**Tugas Tertulis**
#1 Tuliskan kembali bagian berita putusan MK yang dibuka dengan kata-kata "Dalam amar putusannya, Mahkamah" dan ditutup dengan "di ruang digital/siber.". Ganti "kerusuhan" dengan "kekacauan".
#2 Jawablah pertanyaan berikut berdasarkan berita putusan MK.
(a) Berapa nomor perkara yang putusannya dibacakan MK?
(b) Pasal UU ITE mana saja yang dimohonkan uji materi?
(c) Siapa Ketua MK yang membacakan putusan di Gedung MK?
#3 Lanjutkan berita putusan MK tentang UU ITE ini mulai dari kalimat terakhir yang ditampilkan.

**Kutipan**
==*==
Interaktif News – Mahkamah Konstitusi (MK) memutuskan bahwa keributan yang terjadi di ruang digital, seperti perdebatan panas di media sosial atau platform daring lainnya, tidak serta-merta dapat dikategorikan sebagai tindak pidana berdasarkan Undang-Undang Informasi dan Transaksi Elektronik (UU ITE). Hal ini ditegaskan MK dalam putusan Perkara Nomor 115/PUU-XXII/2024 yang dibacakan, Selasa, (29/4/25).

Dalam amar putusannya, Mahkamah menyatakan kata “kerusuhan” dalam Pasal 28 ayat (3) dan Pasal 45A ayat (3) UU ITE bertentangan dengan UUD 1945 dan tidak mempunyai kekuatan hukum mengikat secara bersyarat sepanjang tidak dimaknai kerusuhan adalah kondisi yang mengganggu ketertiban umum di ruang fisik, bukan kondisi di ruang digital/siber.

Putusan tersebut merupakan jawaban atas permohonan uji materi terhadap Pasal 28 ayat (3) dan Pasal 45A ayat (3) UU ITE yang selama ini dinilai multitafsir dan rawan kriminalisasi. Dalam pertimbangannya, MK menyatakan bahwa ekspresi di ruang digital, termasuk komentar pedas, perdebatan sengit, atau pernyataan keras yang tidak memenuhi unsur pencemaran nama baik secara nyata, tidak dapat dikriminalisasi hanya karena menimbulkan kegaduhan.

“Mahkamah menilai bahwa tidak semua keributan yang timbul dari penyampaian pendapat di ruang digital merupakan bentuk pelanggaran hukum pidana,” ujar Ketua MK Suhartoyo dalam pembacaan putusan di Gedung MK, Jakarta.
==*==
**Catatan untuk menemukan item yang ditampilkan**

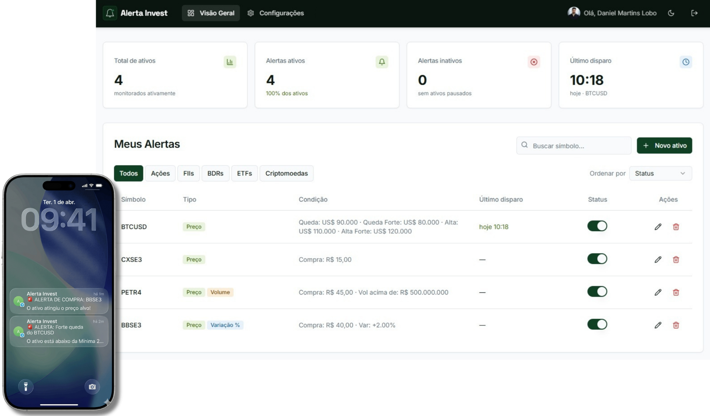The height and width of the screenshot is (416, 710).
Task: Click the Novo ativo button
Action: pos(664,146)
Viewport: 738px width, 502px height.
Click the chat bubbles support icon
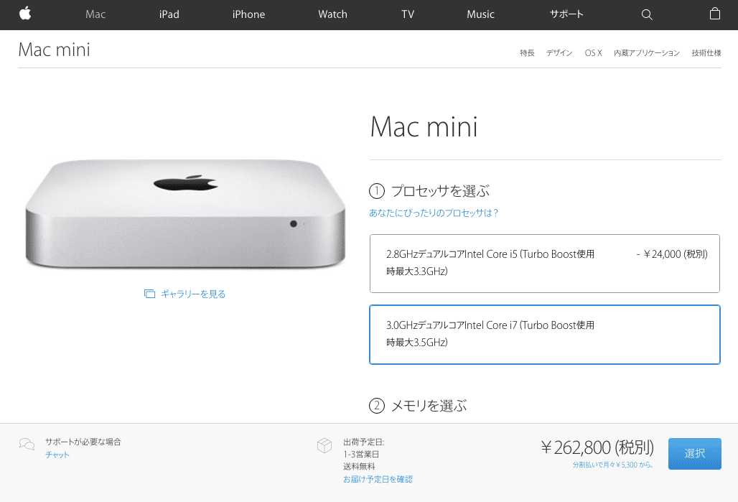pos(27,444)
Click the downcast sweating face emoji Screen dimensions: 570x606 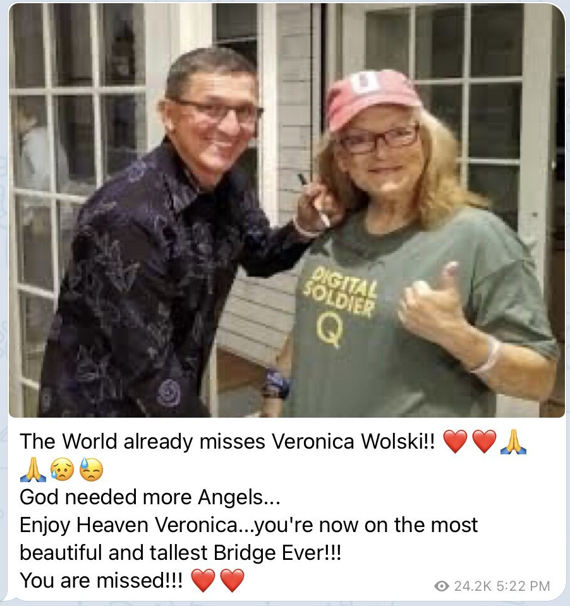pos(91,469)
==*==
**Kunci Jawaban**
#1
Dalam amar putusannya, Mahkamah menyatakan kata “kekacauan” dalam Pasal 28 ayat (3) dan Pasal 45A ayat (3) UU ITE bertentangan dengan UUD 1945 dan tidak mempunyai kekuatan hukum mengikat secara bersyarat sepanjang tidak dimaknai kekacauan adalah kondisi yang mengganggu ketertiban umum di ruang fisik, bukan kondisi di ruang digital/siber.

#2
(a) Perkara Nomor 115/PUU-XXII/2024.
(b) Pasal 28 ayat (3) dan Pasal 45A ayat (3) UU ITE.
(c) Suhartoyo.

#3
Menurut MK, harus ada unsur konkret mengenai pencemaran nama baik atau penghinaan, bukan sekadar keributan, ketidaksukaan, atau perbedaan pendapat. Dengan demikian, ujaran yang menimbulkan kontroversi atau ketegangan di ruang publik digital tidak otomatis dianggap sebagai tindak pidana.

MK menilai bentuk kerusuhan atau keonaran dalam UU ITE tidak ada parameternya yang jelas. Oleh karena itu, MK kemudian menyebut kata “kerusuhan” dalam norma Pasal 28 ayat (3) dan Pasal 45A ayat (3) UU 1/2024 harus dinyatakan bertentangan dengan UUD 1945.

“Sepanjang tidak dimaknai ‘kerusuhan’ adalah kondisi yang mengganggu ketertiban umum di ruang fisik, bukan kondisi di ruang digital/siber,” kata Suhartoyo.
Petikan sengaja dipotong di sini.